Putin w wyborach pozbył się jedynego poważnego konkurenta

Jeśli chodzi o wybory w Rosji, to właśnie ogłoszono, że antywojenny kandydat Borys Nadieżdin został pozbawiony możliwości kandydowania w wyborach prezydenckich w Rosji.

Jak podała m.in. telewizja CNN, decyzję podjęto po czwartkowym orzeczeniu Centralnej Komisji Wyborczej Rosji, czyli organu, którego zadaniem jest rejestracja i weryfikacja potencjalnych kandydatów. Według tego gremium polityk zebrał jedynie 95 587 legalnych podpisów, czyli o 5 tys. mniej niż 100 tys. wymaganych.

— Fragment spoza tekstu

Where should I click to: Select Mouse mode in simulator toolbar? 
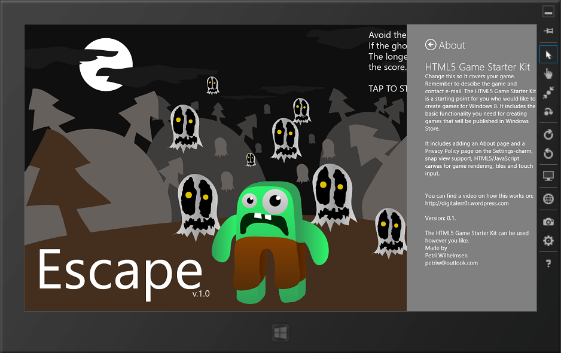pos(548,55)
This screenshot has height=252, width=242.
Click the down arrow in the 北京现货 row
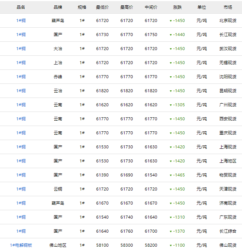pos(171,21)
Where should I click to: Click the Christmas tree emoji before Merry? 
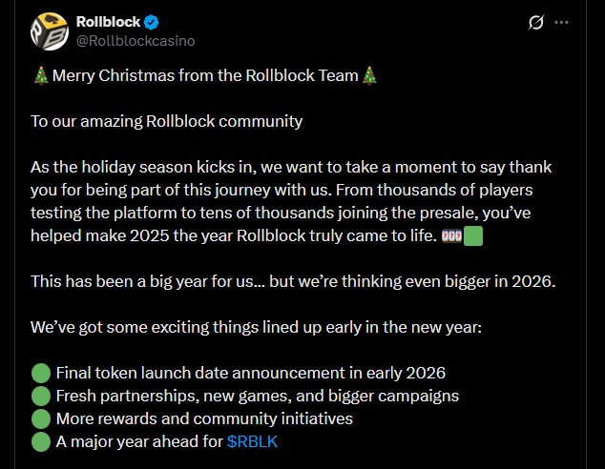pos(39,76)
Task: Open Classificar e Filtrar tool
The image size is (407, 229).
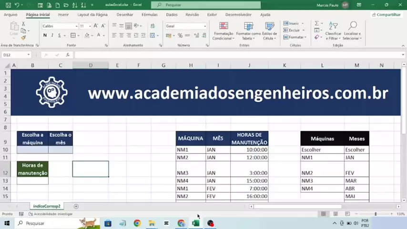Action: point(333,31)
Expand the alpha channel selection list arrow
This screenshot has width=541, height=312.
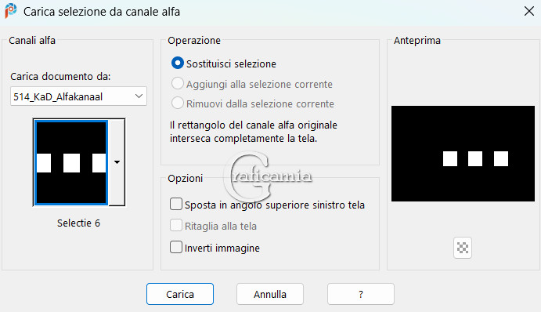[117, 162]
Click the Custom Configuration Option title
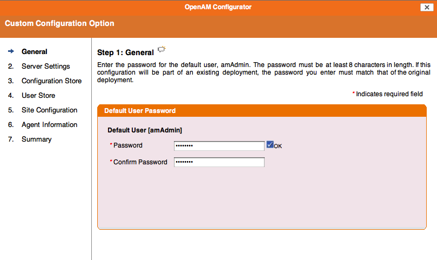The height and width of the screenshot is (260, 437). coord(59,23)
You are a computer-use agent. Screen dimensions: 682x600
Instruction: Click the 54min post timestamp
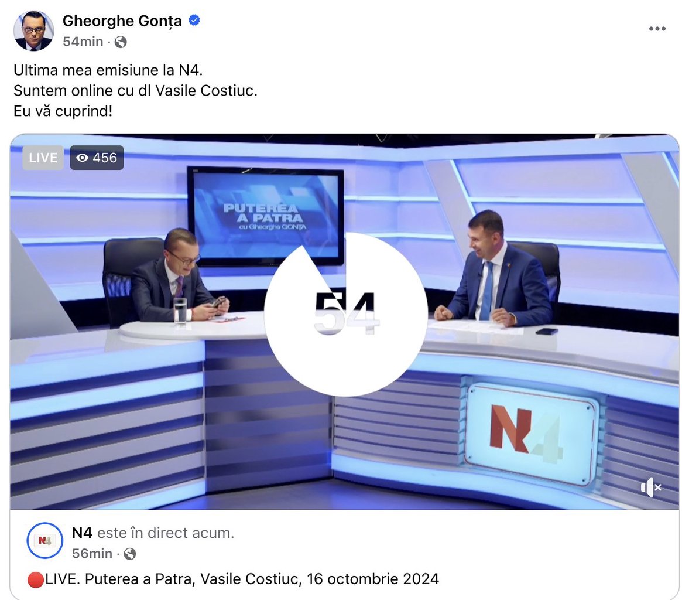point(83,42)
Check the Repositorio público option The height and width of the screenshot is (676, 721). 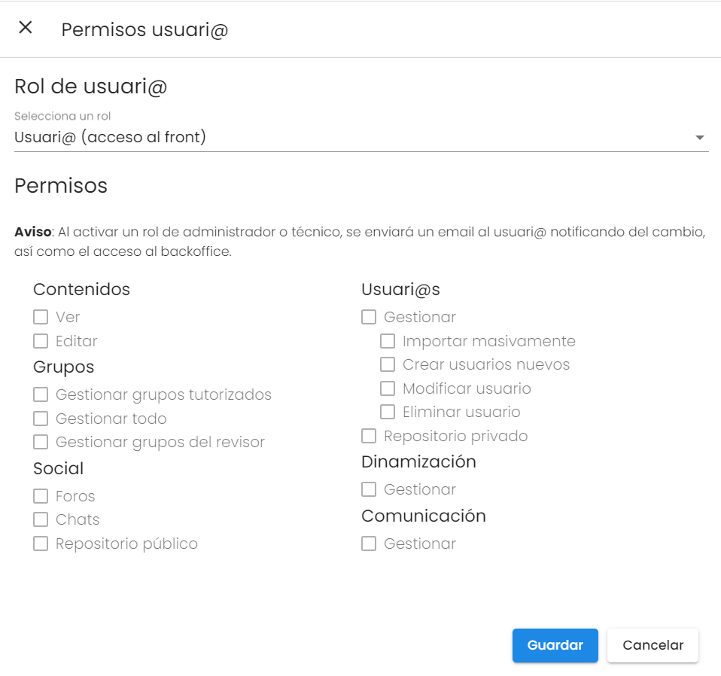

– Nikt nie ma wątpliwości, że tak naprawdę podpisały się za mną setki tysięcy ludzi. Nie ma co do tego wątpliwości – ocenił Nadieżdin, co cytuje stacja. Jak zapowiedział, będzie się odwoływać od tej decyzji.

Nadieżdin to były poseł do Dumy Państwowej, który zamierzał kandydować na prezydenta Rosji z Inicjatywy Obywatelskiej. Zajmuje zdecydowane stanowisko antywojenne i otwarcie kwestionuje politykę Putina. Jako jedyny kandydat na prezydenta Rosji otwarcie sprzeciwił się inwazji na Ukrainę.

W zeszłym miesiącu Nadieżdin przekazał CNN, że jego rodzina obawia się o jego bezpieczeństwo, ale jak stwierdził po "bardzo poważnej rozmowie z rodziną" zdecydował się wystartować w wyborach.

Tymczasem Putin ubiega się już o piątą kadencję na stanowisku prezydenta Rosji. Oprócz niego mają startować Władysław Dawankow, Nikołaj Charitonow oraz Leonid Słucki.

Jeśli Putin wygra – a zapewne taki wynik planują władze na Kremlu – będzie rządzić aż do 2030 roku. Obecnie jest już najdłużej urzędującym przywódcą Rosji od czasu dyktatora Józefa Stalina.